On 4-5 December 2014, LIIA organised the TEPSA Pre-Presidency conference “Moving the Union Forward: Involvement, Growth, Sustainability” in cooperation with the Trans European Policy Studies Association (TEPSA) and the THESEUS Project, with generous support of the Fritz Thyssen Stiftung and the European Commission Representation in Latvia. The conference brought together more than 40 leading experts and policy makers from representing 26 different European countries. The conference has been recognized as an official event of the Latvian EU Presidency and was also supported by the Presidency. Prior to the conference, a TEPSA Background Paper on “The Latvian Presidency: The first Presidency in the second post-Lisbon legislative cycle” and “The Recommendations from the TEPSA network to the Latvian Presidency” were made publicly available. The programme of the conference can be found here and photos are available via this link. More information can be found on the Latvian Presidency website.

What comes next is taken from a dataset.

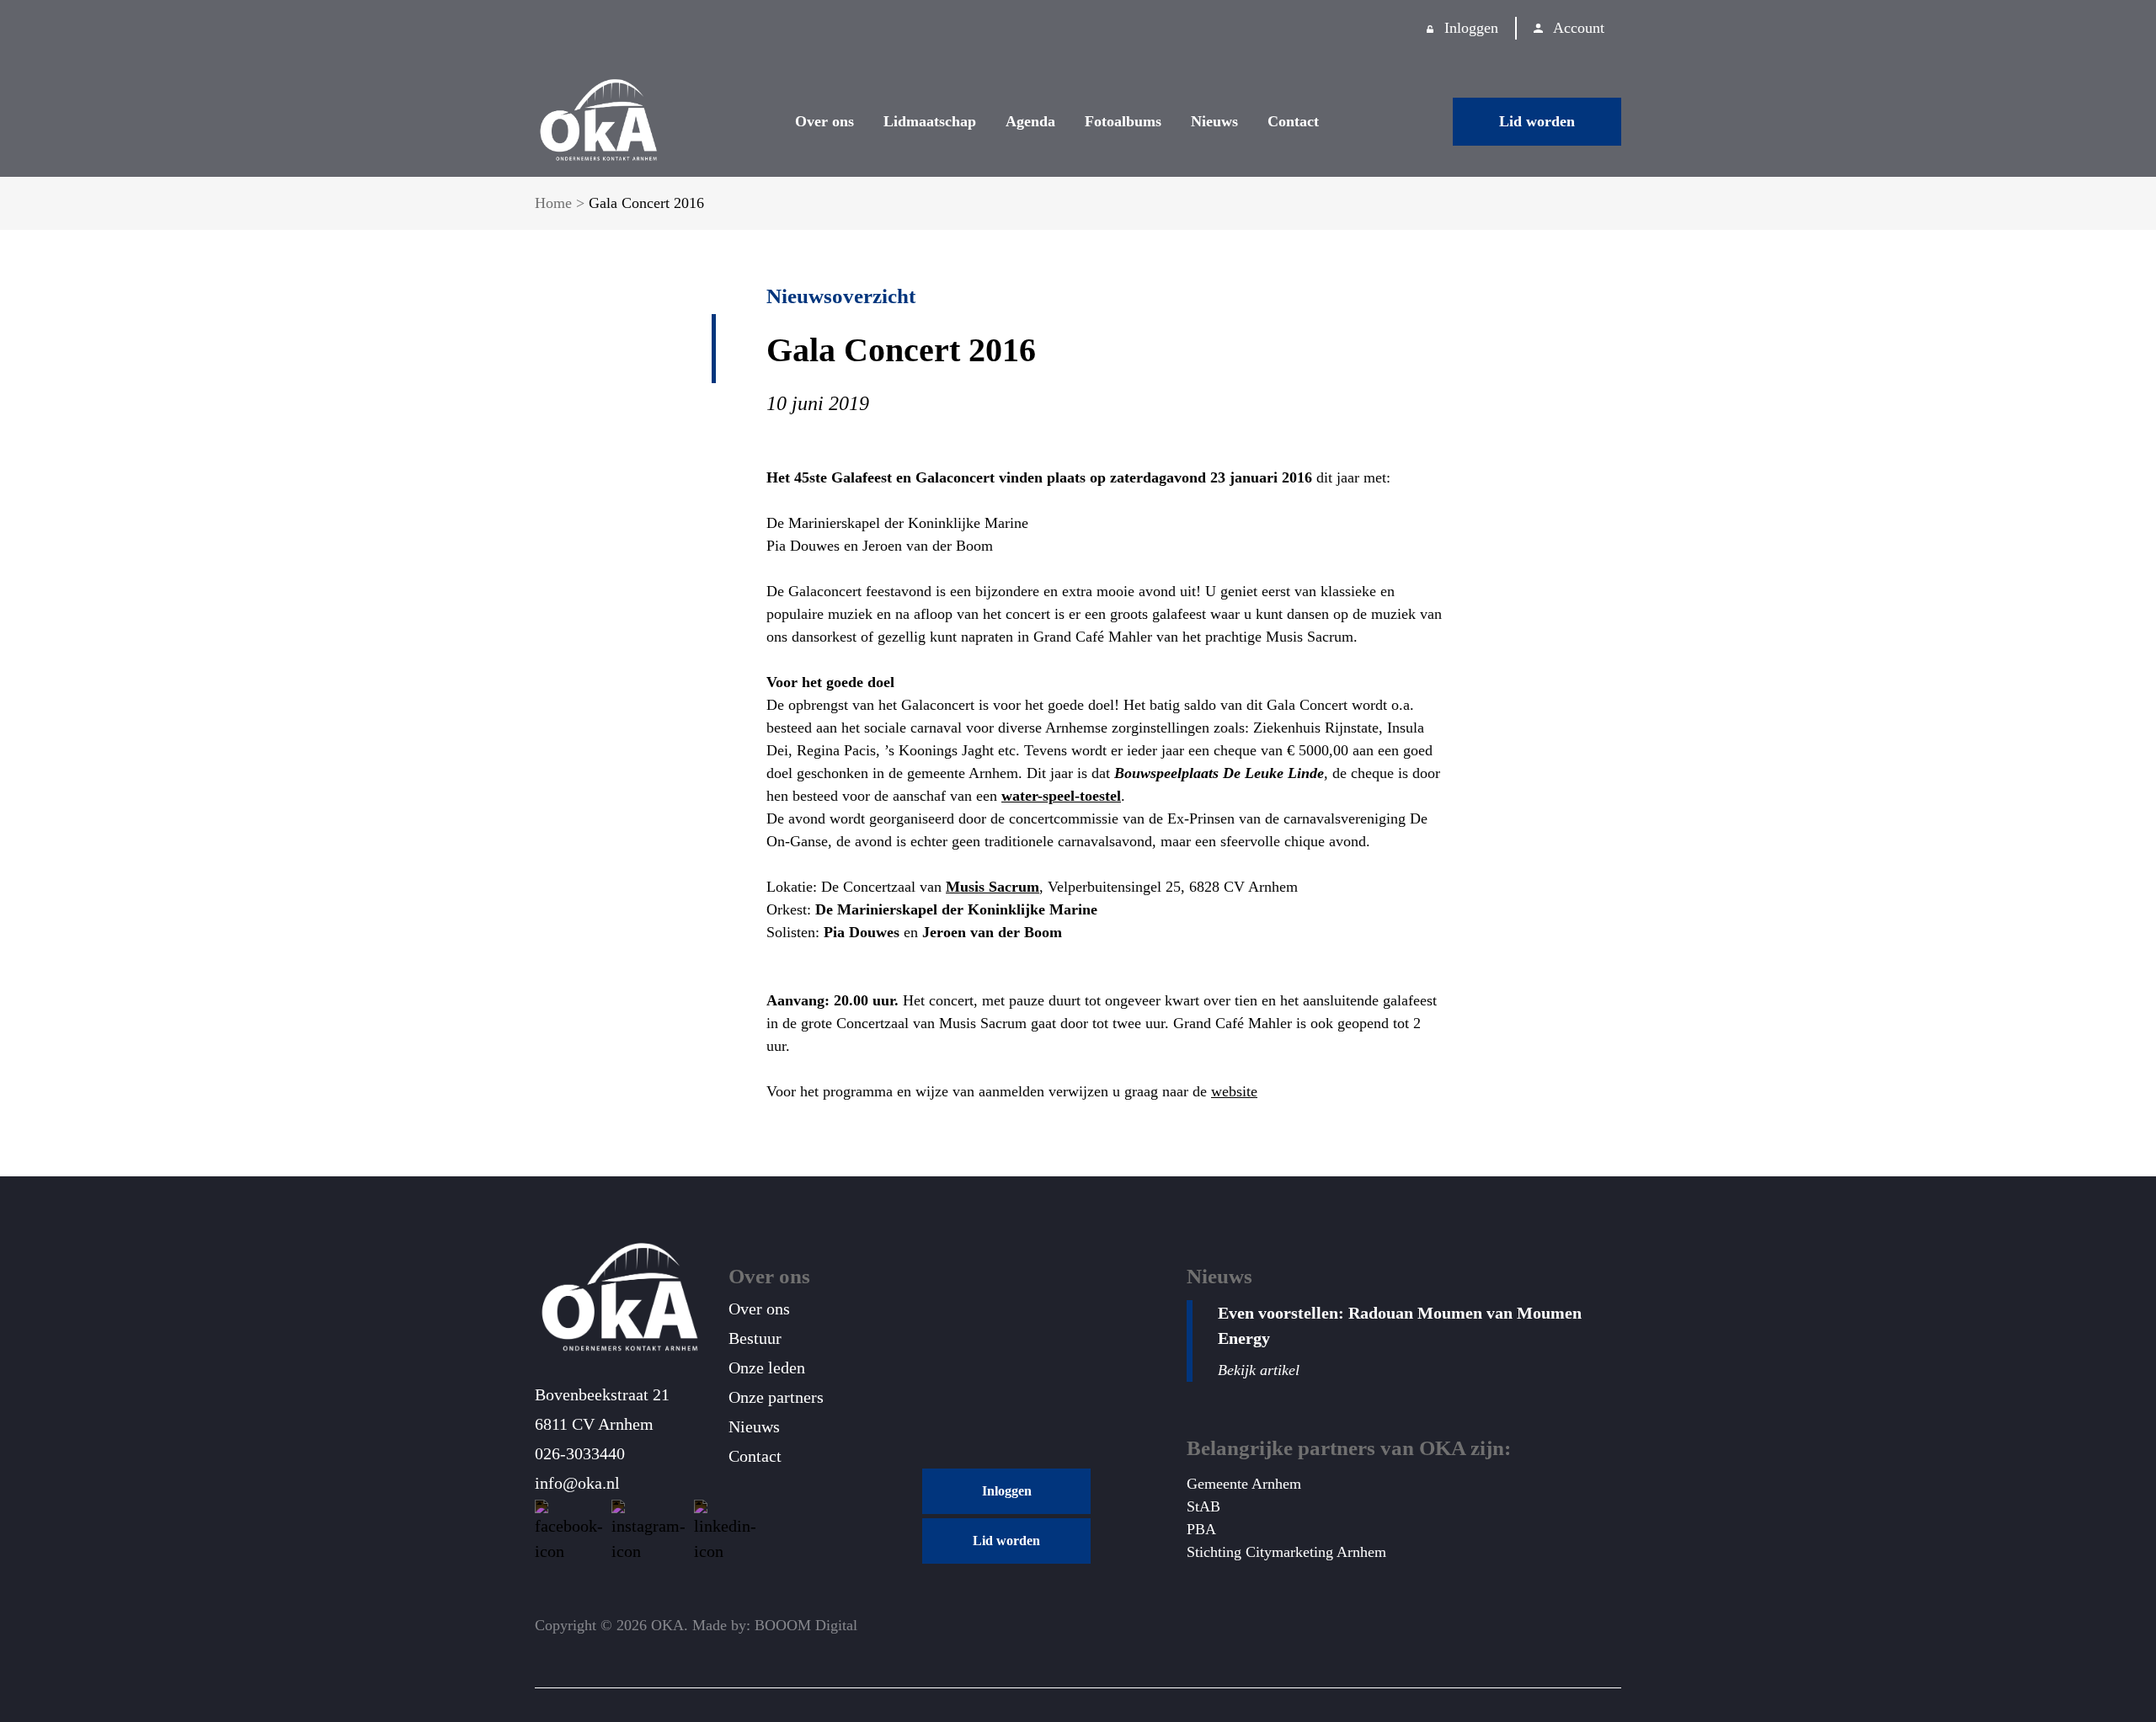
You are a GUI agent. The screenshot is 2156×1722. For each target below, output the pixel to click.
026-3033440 (580, 1453)
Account (1578, 27)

“European Parliament and National Parliaments: partners or competitors?”, by Prof. Jaap de Zwaan, TEPSA Secretary General
It is clear that the primary responsibility with respect to the representation of citizens’ interests in the EU decision making process lies with the European Parliament. Indeed, the EP is directly elected, acts as co-legislator in the legislative process of the EU and possesses full-fledged budgetary powers. On the contrary, national parliaments are first and for all responsible to control the activities of their national ministers in the Council.
During recent years, however, the role of national parliaments in EU policy making has been strengthened. Notably the Lisbon Treaty has given a strong impetus in this respect. In Article 12 TEU, the different contributions of national parliaments to EU policy making are listed. Furthermore the First Protocol annexed to the Lisbon Treaty deals with information to be provided to national parliaments regarding recent policy developments, as well as with COSAC, the forum for interparliamentary cooperation within the Union. The Second Protocol describes the role of national parliaments in the process of application of the principles of subsidiarity and proportionality (the so-called ‘yellow’ and ‘red’ card procedure).
In this way the EP and national parliaments have their own, but strictly separate, responsibilities with regard to the further development of the integration process.
Now, both parliamentary branches would be wise to realize that, as directly elected instances, they both do represent the interests of the same citizens. These are common interests which they have to serve, each from their own perspective. In this process both levels, the national and the European one, should try to develop a, as much as possible, coherent approach.
The legitimacy of the EU decision making process for example would be well served if both parliamentary branches start to cooperate in a more structural and intensive way compared to what is happening today. So national parliaments could invite committees of the EP to come over to their member states in order to discuss -in the national parliament concerned- day to day business in the policy field in question. National parliaments also could organize periodically public hearings or debates in their member states about topical issues for which they invite, apart from relevant stakeholders and the media, individual members of the EP. Similar initiatives could be taken with regard to political groups of the EP respectively individual members of those groups.
Similar initiatives of course can be taken by the European Parliament with regard to their national counterparts. However, in view of the fact that the EP is the natural and fully competent participant in the EU decision making process, initiatives should originate in the first instance from national parliaments.
Equally national parliaments should position themselves -in contacts with their constituencies and electorate- much more than happens today as part of an international layer of government, in this case, the European Union. Because, indeed, national parliaments are on a daily basis engaged with legislation and other policy issues having a European background. What is urgently needed here is more ‘outreach’ to the ordinary citizen.
One of the major -and structural- problems the European Union is confronted with these days, concerns the ‘distance’ between the citizen and the European Union as well as the transparency and legitimacy of the EU decision making process. By cooperating more closely, the European Parliament and national parliaments should be able to bridge that gap, at least partially.